*Aim of the task*
Answer these questions using the passage about Polybius below.
1. Which town was Polybius from?
2. How many years did he live in exile in Italy?
3. The destruction of which two cities did he witness?

*Text passage*
+--

Читаем The history of Rome полностью

In historical composition this epoch is especially marked by the emergence of an author who did not belong to Italy either by birth or in respect of his intellectual and literary standpoint, but who first or rather alone brought literary appreciation and description to bear on Rome's place in the world, and to whom all subsequent generations, and we too, owe the best part of our knowledge of the Roman development. Polybius (c. 546-c. 627) of Megalopolis in the Peloponnesus, son of the Achaean statesman Lycortas, took part apparently as early as 565 in the expedition of the Romans against the Celts of Asia Minor, and was afterwards on various occasions, especially during the third Macedonian war, employed by his countrymen in military and diplomatic affairs. After the crisis occasioned by that war in Hellas he was carried off along with the other Achaean hostages to Italy[26], where he lived in exile for seventeen years (587-604) and was introduced by the sons of Paullus to the genteel circles of the capital. By the sending back of the Achaean hostages[27] he was restored to his home, where he thenceforth acted as permanent mediator between his confederacy and the Romans. He was present at the destruction of Carthage and of Corinth (608). He seemed educated, as it were, by destiny to comprehend the historical position of Rome more clearly than the Romans of that day could themselves. From the place which he occupied, a Greek statesman and a Roman prisoner, esteemed and occasionally envied for his Hellenic culture by Scipio Aemilianus and the first men of Rome generally, he saw the streams, which had so long flowed separately, meet together in the same channel and the history of the states of the Mediterranean resolve itself into the hegemony of Roman power and Greek culture. Thus Polybius became the first Greek of note, who embraced with serious conviction the comprehensive view of the Scipionic circle, and recognized the superiority of Hellenism in the sphere of intellect and of the Roman character in the sphere of politics as facts, regarding which history had given her final decision, and to which people on both sides were entitled and bound to submit. In this spirit he acted as a practical statesman, and wrote his history.

+--

[Excerpt from a dataset]
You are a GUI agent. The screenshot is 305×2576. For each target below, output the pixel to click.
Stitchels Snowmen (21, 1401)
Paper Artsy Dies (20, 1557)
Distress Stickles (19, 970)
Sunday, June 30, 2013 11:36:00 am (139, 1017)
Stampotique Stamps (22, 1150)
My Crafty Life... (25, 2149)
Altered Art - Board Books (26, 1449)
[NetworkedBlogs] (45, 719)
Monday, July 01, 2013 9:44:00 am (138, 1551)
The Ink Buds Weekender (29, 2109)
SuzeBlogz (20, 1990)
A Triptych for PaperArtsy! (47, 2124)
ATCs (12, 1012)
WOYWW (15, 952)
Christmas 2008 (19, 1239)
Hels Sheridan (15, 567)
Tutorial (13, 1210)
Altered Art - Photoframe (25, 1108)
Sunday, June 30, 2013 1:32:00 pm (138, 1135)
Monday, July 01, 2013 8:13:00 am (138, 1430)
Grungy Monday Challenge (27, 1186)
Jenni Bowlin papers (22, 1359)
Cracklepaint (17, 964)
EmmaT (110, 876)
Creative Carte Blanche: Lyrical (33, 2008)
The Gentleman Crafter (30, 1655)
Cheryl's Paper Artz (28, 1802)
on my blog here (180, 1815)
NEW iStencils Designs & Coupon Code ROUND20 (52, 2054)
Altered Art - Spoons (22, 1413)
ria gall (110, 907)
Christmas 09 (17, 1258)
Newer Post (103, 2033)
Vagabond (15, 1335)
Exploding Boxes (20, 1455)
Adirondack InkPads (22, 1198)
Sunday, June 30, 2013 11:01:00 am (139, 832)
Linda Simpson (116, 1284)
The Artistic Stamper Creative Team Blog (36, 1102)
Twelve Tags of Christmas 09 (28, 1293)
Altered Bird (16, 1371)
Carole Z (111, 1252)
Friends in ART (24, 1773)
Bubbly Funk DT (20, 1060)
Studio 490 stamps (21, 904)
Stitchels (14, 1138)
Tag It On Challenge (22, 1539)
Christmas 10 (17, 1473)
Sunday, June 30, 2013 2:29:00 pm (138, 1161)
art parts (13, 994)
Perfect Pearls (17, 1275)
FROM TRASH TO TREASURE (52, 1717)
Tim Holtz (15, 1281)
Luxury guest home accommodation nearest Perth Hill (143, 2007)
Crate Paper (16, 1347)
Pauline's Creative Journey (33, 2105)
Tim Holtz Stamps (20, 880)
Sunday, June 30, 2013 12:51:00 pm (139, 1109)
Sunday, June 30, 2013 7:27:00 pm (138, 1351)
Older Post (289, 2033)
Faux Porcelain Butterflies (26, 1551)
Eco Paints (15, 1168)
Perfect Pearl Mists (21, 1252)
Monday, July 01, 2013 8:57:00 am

+--

*Correct result*
1. Megalopolis in the Peloponnesus
2. Seventeen years
3. Carthage and Corinth